In my last post, I gave some observations and conclusions I'd reached from my initial examination of the shutter assembly in my Pentacon Six. In this post I'm going to describe the progress I've made to get the shutter working again prior to trying to calibrate the shutter speeds.
After my initial attempts to lubricate the mechanism, and getting the mirror and shutter blinds out of sync, the whole mechanism was not working any more, so I decided to try to completely reset the blind starting positions and tension them using some notes provided by Rick Oleson.
To do that, I would release the tension on both blinds, disengaged the blinds from the cocking mechanism and attempt to set the correct starting position for the blinds. After re-tensioning the blinds, I would then be able to check that the shutter was working again. All sounds simple ? Well - this is the full story of the way that panned out.
Just as a note of caution - I've detailed a set of procedures, but I am in the position of having a camera which doesn't work and which didn't cost me a huge sum of money to buy. I'm also in the advantageous position of doing a lot of this in order to learn. Because I have only limited knowledge of the camera and have only ever set up this one shutter assembly, I make no claims that this procedure will work with other cameras and don't in any way recommend you try this unless you have a shutter that you are prepared to throw away at the end.
Attempted Setup.
So the first part of this setup involved releasing the shutter tension and setting the starting position of each blind. Releasing the tension is the first step, and that is an easy process. The two curtains are tensioned by tension springs on the shutter speed side of the assembly. All I had to do was use a small screwdriver to move the holding spring away from the ratchet and the centre section rapidly spins round and the tension pulling on the shutter blinds was gone. Simple job.
The starting position of the blinds is important for the 1/1000 shutter speed, so in order to do this procedure I would need to set the shutter speed to 1/1000, but when I tried setting the shutter speed I found that the shutter speed mechanism was locked and wouldn't change.When I looked in more detail at the shutter speed mechanism, I discovered that the reason it wouldn't move was because the shutter was set to the B setting and this has a hook which holds the speed dial in place. Once I'd pulled that out, I could rotate the dial and select the 1/1000 position (shown in the pictures below).
So with the tension released, and the shutter set to 1/1000 I released the two drive wheels for the shutter blinds and cocked the shutter so that I could set the starting positions of the blinds.
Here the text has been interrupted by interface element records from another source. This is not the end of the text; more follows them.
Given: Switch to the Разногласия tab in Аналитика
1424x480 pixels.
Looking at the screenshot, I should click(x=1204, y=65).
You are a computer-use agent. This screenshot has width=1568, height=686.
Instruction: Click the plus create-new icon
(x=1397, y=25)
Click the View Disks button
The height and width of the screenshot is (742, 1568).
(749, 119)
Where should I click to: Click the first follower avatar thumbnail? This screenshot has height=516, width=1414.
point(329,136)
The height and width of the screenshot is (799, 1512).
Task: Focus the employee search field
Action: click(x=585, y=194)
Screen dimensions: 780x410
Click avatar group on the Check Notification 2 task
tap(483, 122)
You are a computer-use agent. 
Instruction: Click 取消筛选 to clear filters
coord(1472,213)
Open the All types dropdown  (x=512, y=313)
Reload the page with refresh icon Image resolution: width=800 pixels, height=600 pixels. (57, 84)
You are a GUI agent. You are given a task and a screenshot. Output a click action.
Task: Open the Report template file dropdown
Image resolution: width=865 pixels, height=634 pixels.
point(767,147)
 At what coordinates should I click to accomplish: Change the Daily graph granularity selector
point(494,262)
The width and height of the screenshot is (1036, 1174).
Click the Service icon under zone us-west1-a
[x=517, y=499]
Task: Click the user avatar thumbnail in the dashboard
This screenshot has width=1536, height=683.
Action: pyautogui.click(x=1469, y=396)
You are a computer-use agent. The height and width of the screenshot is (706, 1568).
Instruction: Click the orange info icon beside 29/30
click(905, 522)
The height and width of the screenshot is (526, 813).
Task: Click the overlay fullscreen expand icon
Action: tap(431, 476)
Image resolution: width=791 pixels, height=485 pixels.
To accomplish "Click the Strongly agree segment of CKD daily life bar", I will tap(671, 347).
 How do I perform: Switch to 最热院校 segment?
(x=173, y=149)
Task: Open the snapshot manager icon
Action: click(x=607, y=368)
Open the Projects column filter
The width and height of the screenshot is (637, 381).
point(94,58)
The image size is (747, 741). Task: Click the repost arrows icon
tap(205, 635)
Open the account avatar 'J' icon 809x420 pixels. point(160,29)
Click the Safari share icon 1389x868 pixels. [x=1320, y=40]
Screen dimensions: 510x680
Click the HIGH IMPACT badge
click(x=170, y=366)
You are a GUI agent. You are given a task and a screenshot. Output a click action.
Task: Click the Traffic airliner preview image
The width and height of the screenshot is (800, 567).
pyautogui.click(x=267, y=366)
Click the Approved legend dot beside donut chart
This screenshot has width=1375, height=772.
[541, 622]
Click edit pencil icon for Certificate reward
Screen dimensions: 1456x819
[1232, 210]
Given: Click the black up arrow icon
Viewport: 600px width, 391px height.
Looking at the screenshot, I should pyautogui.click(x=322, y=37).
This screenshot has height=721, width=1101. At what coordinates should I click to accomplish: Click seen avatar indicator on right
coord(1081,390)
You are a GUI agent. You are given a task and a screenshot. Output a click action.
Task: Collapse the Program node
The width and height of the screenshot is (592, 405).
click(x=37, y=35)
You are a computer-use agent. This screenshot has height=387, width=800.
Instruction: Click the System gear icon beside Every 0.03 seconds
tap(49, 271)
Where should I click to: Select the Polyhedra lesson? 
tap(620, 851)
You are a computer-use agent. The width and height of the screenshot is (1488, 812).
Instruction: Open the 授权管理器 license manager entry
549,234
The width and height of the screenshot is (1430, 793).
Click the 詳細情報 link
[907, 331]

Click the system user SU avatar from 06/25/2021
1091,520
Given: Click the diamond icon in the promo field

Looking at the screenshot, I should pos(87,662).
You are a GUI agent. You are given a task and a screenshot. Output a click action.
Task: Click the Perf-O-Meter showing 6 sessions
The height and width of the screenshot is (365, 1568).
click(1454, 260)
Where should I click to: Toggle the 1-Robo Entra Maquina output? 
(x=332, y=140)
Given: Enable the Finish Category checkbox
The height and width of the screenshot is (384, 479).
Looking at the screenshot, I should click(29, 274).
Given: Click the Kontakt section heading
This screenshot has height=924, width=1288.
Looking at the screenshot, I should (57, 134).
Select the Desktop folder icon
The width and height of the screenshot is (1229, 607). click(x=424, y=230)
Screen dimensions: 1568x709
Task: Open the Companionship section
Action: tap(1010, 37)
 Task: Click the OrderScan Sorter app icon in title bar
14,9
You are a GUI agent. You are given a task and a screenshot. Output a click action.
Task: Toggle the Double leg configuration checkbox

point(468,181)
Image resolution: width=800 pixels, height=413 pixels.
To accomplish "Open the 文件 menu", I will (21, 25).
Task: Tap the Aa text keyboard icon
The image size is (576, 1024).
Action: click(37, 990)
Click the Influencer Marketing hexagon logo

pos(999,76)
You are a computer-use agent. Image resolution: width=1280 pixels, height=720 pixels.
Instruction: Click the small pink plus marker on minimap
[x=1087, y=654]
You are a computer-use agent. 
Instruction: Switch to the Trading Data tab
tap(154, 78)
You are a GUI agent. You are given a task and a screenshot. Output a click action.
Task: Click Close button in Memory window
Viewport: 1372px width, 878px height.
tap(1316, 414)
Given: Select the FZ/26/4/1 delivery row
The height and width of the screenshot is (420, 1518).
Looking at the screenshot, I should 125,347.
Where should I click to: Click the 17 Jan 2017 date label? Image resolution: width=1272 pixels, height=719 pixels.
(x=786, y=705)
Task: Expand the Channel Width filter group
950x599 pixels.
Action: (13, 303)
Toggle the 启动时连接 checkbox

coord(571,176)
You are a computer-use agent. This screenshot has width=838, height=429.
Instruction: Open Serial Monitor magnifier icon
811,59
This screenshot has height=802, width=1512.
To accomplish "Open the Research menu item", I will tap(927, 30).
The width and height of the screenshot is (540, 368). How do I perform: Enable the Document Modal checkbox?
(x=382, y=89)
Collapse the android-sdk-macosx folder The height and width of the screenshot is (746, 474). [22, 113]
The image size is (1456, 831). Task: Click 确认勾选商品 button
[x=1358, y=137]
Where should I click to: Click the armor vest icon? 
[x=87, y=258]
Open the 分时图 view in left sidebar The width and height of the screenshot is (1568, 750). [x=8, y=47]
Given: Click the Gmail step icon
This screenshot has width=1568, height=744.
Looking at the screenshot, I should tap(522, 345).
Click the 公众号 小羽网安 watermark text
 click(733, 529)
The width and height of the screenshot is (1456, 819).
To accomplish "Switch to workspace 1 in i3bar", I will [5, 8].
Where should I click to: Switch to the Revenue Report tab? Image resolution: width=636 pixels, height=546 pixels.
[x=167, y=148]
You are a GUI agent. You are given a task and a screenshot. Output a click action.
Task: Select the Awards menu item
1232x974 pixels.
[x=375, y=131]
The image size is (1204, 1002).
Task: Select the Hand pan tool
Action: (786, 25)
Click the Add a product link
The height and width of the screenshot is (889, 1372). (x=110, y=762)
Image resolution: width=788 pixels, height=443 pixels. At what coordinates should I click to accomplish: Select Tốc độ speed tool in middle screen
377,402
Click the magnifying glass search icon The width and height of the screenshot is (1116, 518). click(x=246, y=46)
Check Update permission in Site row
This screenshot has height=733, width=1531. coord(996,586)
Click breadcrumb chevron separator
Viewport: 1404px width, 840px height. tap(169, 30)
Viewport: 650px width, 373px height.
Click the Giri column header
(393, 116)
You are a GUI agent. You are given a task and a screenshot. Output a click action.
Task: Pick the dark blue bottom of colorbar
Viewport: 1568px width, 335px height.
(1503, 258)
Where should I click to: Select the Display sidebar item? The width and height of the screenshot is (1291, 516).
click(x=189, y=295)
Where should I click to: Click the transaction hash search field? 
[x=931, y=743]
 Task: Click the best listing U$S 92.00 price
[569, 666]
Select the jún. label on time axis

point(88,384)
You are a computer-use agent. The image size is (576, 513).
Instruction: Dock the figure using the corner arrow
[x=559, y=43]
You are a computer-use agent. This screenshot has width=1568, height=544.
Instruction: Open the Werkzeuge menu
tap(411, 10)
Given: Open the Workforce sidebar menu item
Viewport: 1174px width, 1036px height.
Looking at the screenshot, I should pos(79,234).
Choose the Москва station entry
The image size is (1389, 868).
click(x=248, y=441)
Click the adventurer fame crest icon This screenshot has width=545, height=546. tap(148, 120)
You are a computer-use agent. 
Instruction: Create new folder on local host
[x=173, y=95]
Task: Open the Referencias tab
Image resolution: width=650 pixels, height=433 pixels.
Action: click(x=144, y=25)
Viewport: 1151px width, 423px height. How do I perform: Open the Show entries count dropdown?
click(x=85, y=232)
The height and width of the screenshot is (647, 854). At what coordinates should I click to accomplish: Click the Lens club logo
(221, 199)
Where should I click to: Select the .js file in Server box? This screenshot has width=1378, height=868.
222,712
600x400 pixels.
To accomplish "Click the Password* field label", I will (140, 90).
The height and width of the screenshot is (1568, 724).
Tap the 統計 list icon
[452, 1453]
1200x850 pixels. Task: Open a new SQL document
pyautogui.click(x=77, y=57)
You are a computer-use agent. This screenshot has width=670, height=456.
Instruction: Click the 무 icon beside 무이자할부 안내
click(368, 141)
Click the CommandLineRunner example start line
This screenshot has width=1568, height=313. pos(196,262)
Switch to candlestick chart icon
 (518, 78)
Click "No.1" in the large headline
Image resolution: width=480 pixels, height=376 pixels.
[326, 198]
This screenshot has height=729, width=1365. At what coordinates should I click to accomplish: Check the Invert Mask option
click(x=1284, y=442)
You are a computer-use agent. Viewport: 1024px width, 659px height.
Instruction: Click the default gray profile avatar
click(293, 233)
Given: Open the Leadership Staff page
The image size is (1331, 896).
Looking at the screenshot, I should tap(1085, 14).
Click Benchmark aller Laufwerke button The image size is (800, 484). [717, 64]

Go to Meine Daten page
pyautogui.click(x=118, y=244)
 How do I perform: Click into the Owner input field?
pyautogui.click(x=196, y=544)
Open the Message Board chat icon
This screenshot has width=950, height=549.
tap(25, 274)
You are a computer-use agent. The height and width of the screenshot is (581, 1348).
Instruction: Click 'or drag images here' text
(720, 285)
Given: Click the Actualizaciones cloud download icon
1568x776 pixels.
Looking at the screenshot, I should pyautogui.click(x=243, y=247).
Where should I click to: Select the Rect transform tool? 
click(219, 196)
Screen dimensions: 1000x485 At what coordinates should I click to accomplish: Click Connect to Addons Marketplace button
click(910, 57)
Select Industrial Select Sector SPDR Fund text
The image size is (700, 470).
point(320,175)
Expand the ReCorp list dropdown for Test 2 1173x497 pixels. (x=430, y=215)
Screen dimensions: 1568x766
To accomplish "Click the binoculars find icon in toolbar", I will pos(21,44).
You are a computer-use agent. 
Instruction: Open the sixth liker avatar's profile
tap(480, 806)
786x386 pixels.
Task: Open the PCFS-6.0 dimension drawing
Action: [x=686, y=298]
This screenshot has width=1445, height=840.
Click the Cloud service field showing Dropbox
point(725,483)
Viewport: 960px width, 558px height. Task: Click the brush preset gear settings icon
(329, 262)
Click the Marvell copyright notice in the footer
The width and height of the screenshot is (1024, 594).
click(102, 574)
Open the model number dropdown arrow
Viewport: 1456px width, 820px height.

However, as I cocked the shutter I found that the shutter was not correctly cocking - although the mirror was winding down and the blinds moving, the arm which opens the lens aperture was locked in position. This meant that the latch which holds the mirror was not allowed to move into position to keep the mirror locked down, and therefore the whole shutter would fire as I moved the advance arm back.
I looked inside the film chamber, and it's possible to see that the pin which should be pushing the aperture stop-down arm is not correctly registered against the arm. It looks as it the arm needs to move down slightly so that the cutout meets up with the spigot on the small rotating disc. Unfortunately, the arm doesn't move, and I can't see what's holding it because everything in this area is hidden by either the top plate, the blind rollers or the plate on the inside of the camera.
So at the moment this is where I have to stop until I can work out how to re-position the arm. It's quite frustrating, because I think if I get the start position right and reset the tension, there is a reasonable chance of setting everything working again. I did actually have a go at getting the setup done even though I know I'll have to do it again once the aperture control arm is correctly positioned, and it looks hopeful - the blinds do wind across and the shutter is obviously firing although only at a very slow speed.